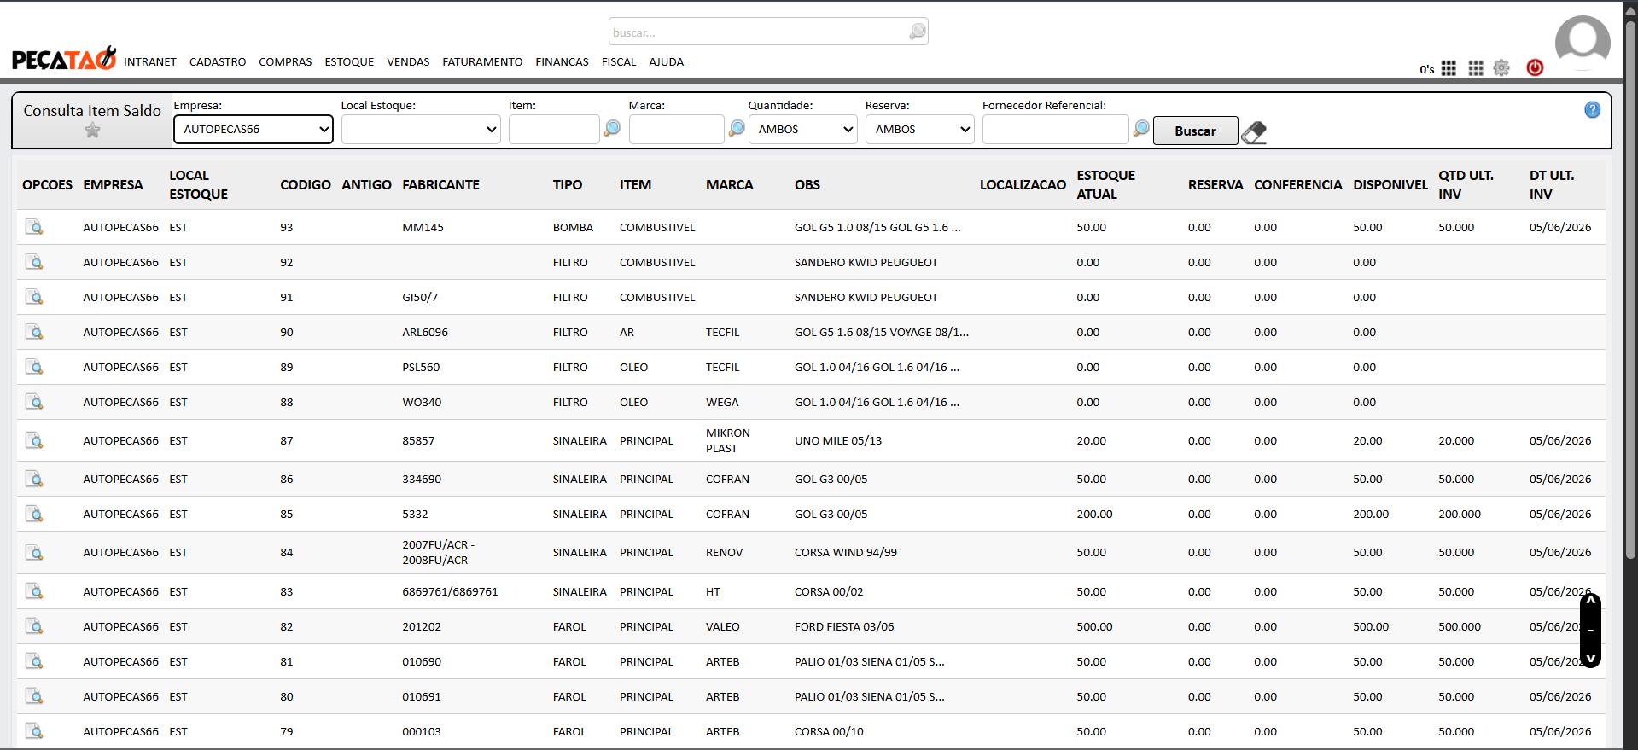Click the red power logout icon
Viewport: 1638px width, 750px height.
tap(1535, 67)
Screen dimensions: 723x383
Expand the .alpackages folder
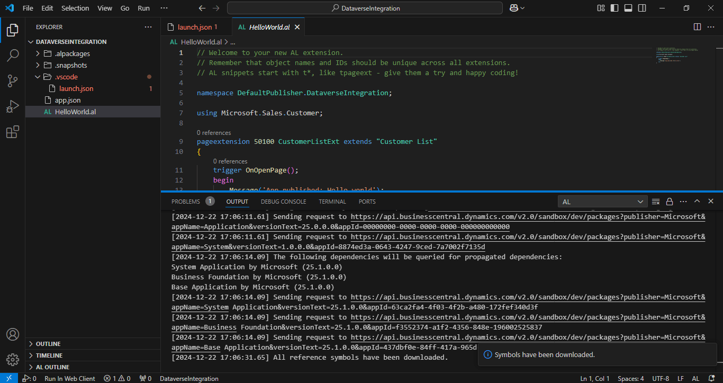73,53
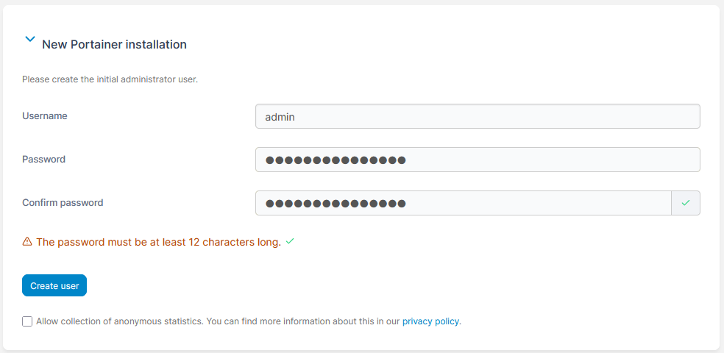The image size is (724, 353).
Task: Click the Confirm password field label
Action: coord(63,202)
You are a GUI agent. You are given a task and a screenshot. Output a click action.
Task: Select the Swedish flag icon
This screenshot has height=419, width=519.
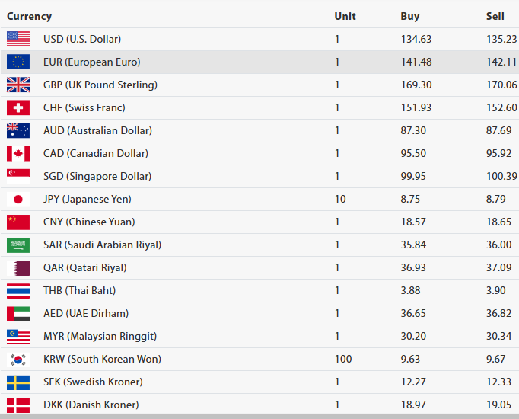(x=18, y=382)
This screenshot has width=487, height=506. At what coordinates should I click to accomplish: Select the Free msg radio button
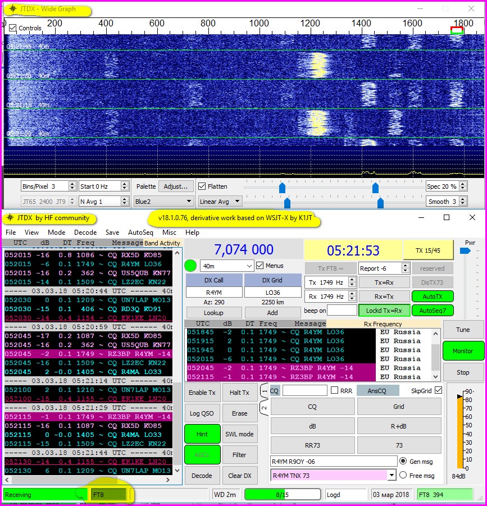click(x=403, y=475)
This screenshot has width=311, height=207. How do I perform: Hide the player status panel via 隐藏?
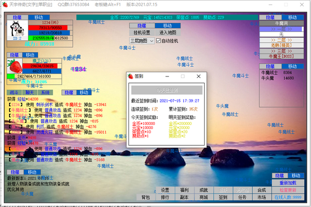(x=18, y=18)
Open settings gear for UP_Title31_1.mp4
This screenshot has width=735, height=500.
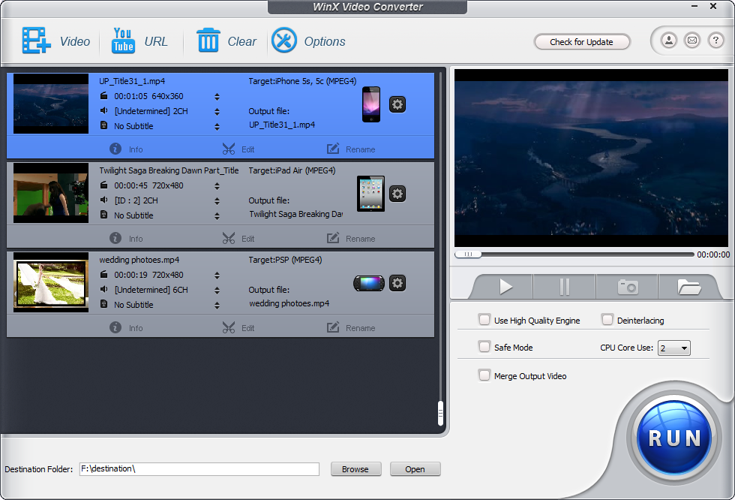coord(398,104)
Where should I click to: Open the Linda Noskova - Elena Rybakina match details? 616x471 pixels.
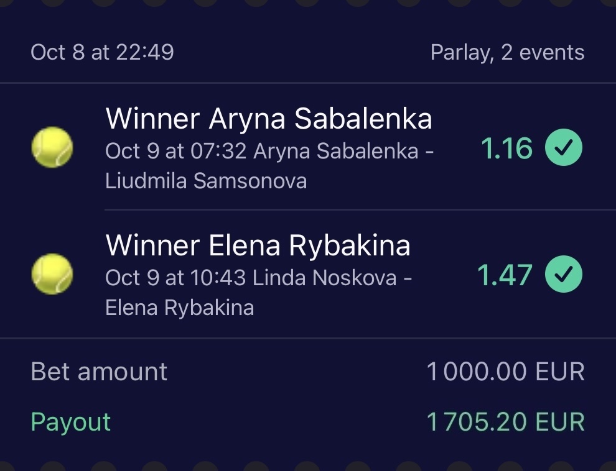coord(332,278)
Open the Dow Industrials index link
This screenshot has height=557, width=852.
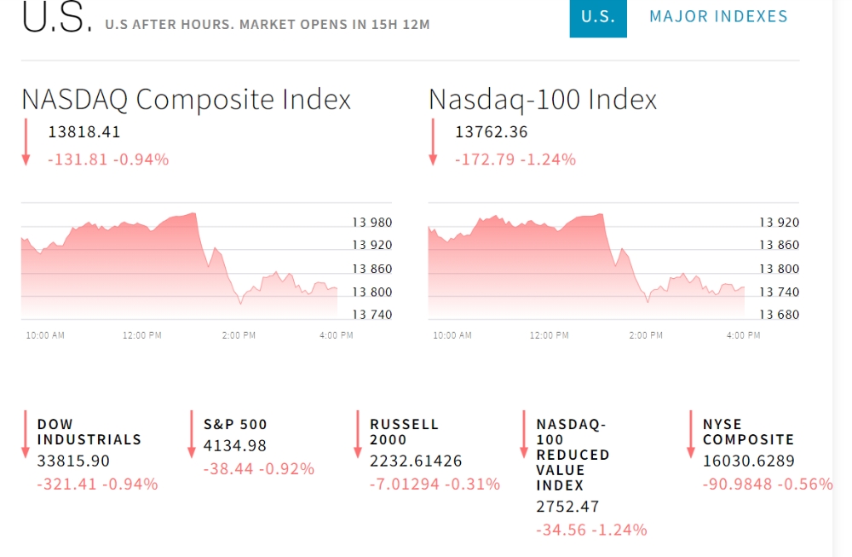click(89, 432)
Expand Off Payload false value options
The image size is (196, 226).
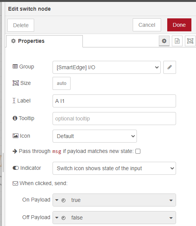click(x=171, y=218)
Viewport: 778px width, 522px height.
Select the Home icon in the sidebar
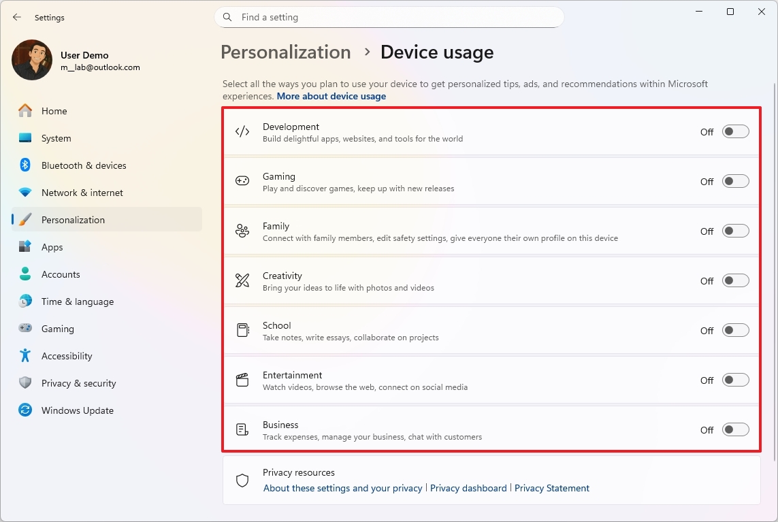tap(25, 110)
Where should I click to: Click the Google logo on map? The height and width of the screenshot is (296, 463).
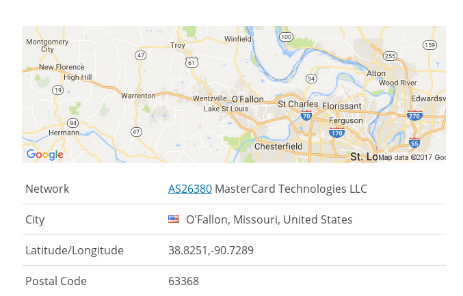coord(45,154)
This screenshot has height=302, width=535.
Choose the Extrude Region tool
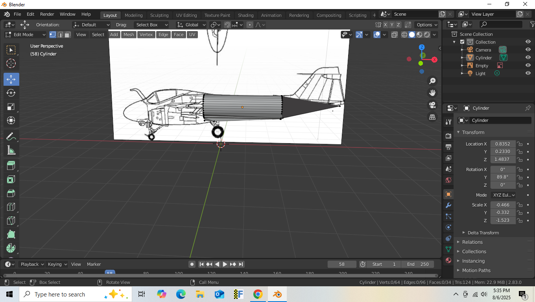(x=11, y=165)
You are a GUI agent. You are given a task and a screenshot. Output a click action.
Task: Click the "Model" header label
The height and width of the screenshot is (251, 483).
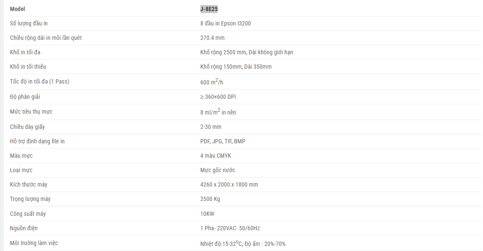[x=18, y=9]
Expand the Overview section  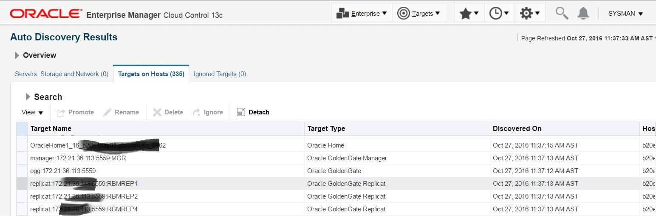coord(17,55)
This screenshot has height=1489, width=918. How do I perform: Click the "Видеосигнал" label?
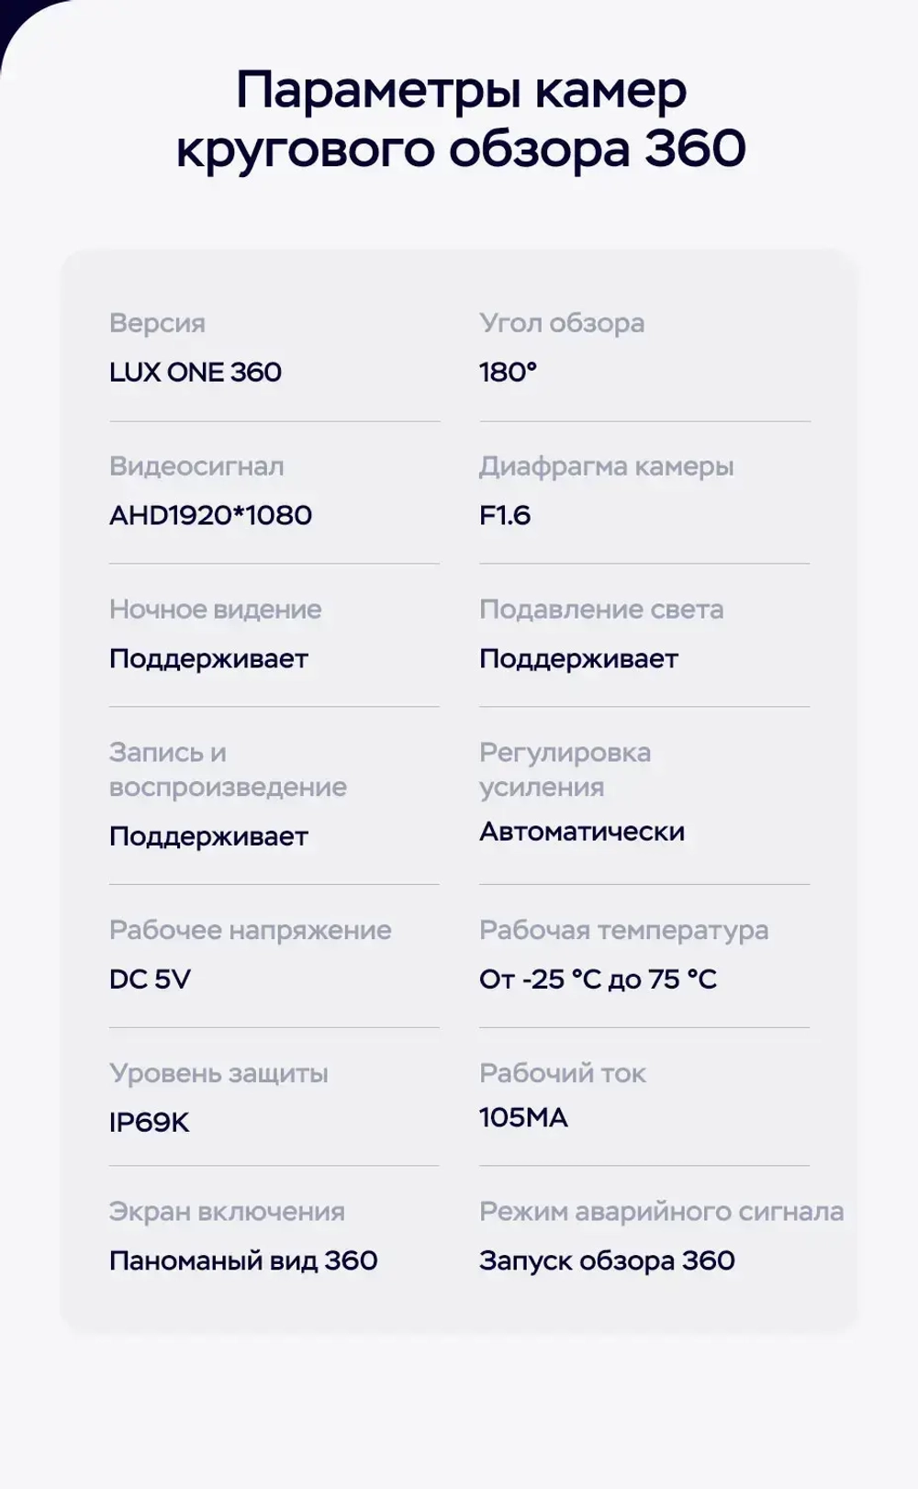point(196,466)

-- -- --

> WORK REQUEST
For this exercise, reproduce the data above exactly from the line containing "This screenshot has height=1489, width=918." through its final line, both ends included, with no pictures in the copy.

> TASK OUTPUT
This screenshot has height=1489, width=918. How do I perform: Click the "Видеосигнал" label?
point(196,466)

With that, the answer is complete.